Manuel De Santis, un étudiant de science politique à l’Université La Sapienza de Rome et appartenant au service d’ordre du réseau Uniriot-Esc, 20 décembre 2010.

Le 14 décembre 2010 à Rome une brèche a été ouverte dans les esprits rebelles d’une nouvelle génération d’inadaptés. Les fissures de liberté refermées par la répression et la diffamation lors du G8 à Gênes, les possibilités qui couvaient dans un nouvel imaginaire de résistance métropolitaine, ont été réouvertes par une nouvelle vague de rage que les sermons des politiciens chevronnés et la dialectique asphyxiante des écrivailleurs et des diplomates de palais a fini par submerger une fois encore. Une nouvelle dérive collective, une explosion vitale de plus de la part d’une jeunesse sans avenir, mûrie auprès des mouvements lycéens et étudiants, bientôt unis au malaise chaque jour plus répandu dans la société.

Dans la gueule de ceux qui ont pris le temps de disserter sur les limitations des conflits existants, comme dix ans avant sur l’inutilité de courir après les rendez-vous fixés par le pouvoir, dans la gueule de ceux qui encore une fois ont pensé qu’ils pouvaient canaliser dans les rangs étroits de la bouffonnerie médiatico-contestataire l’insoutenable et humiliant présent, ont surgi l’imagination et l’exubérance des nouveaux venus. Les paris, comme les enjeux, étaient certes très grands : réussir à généraliser une opposition au départ dirigée contre le seul gouvernement, et montrer clairement que si on ne change pas tout rien ne change. Ça n’était pas si simple. Mais pour qui était à Rome, apparemment, ça a été un jeu d’enfant.

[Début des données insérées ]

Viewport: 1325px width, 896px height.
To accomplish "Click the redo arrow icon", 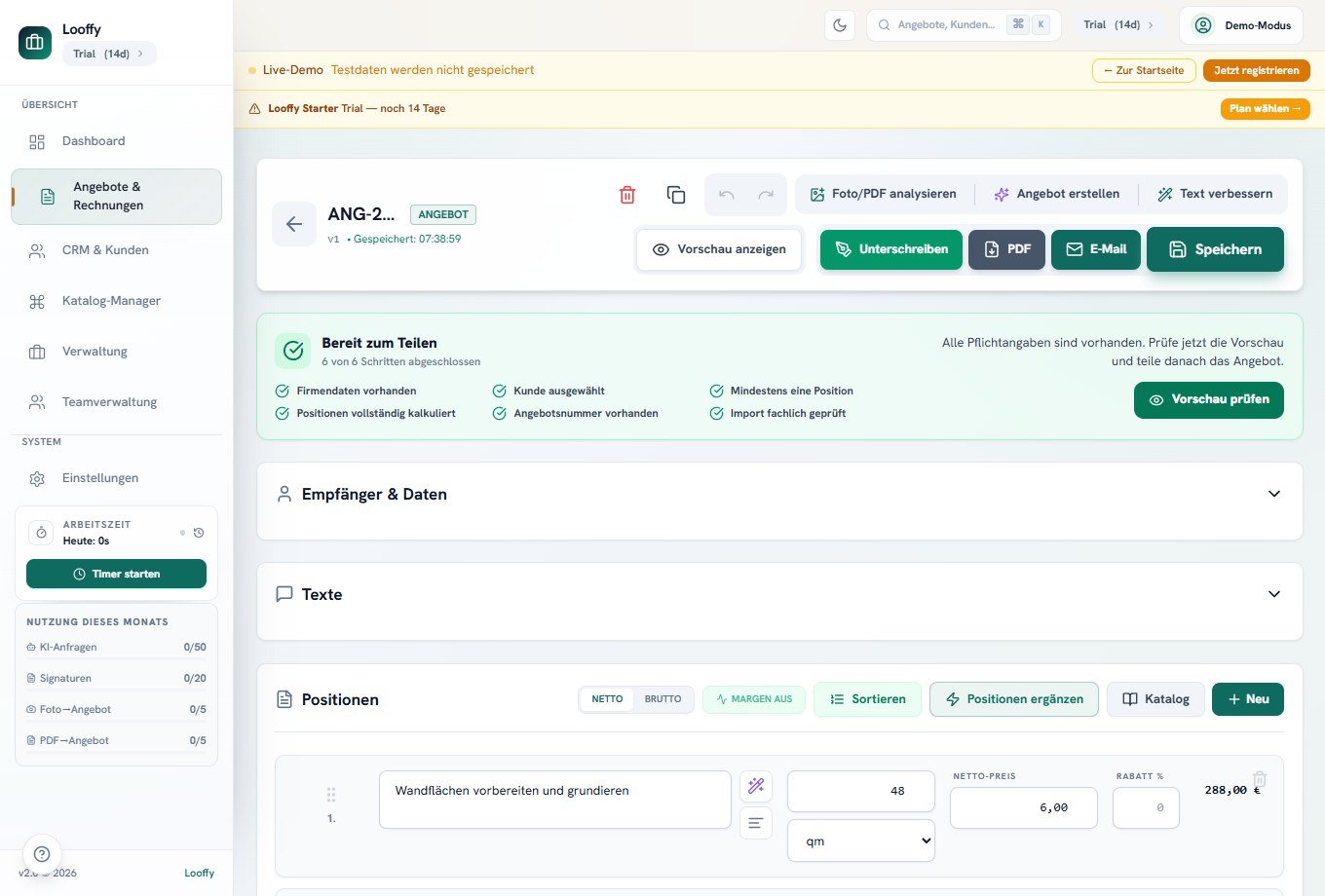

Un jeu d’enfant comme détruire des choses au hasard, une blague pyromane, le jet d’objets et se moquer de l’autorité, retrouvant dans ce qui est inné - dans ce qui naïvement exalte les vies ennuyées, depuis l’enfance, dans le gris de la métropole - une pratique émancipatrice, bien que temporaire, une pratique d’attaque contre la police et l’urbanisme, en tant que symboles éminents de tous les interdits et les contraintes pré-établis. L’assaut au présent, la subversion de la normalité, comme ces étudiants qui, à Londres, le 6 novembre de la même année s’en sont pris au siège du Parti conservateur et à la réforme de l’enseignement supérieur. La brèche ouverte à Rome en 2010, la tendance dans toute l’Italie à cesser de demander la permission et à ne pas tendre l’autre joue lorsque on a une matraque en face, représentent la victoire de la vie, indomptable contre les calculs, les impositions et les opportunismes de la politique de place et de palais.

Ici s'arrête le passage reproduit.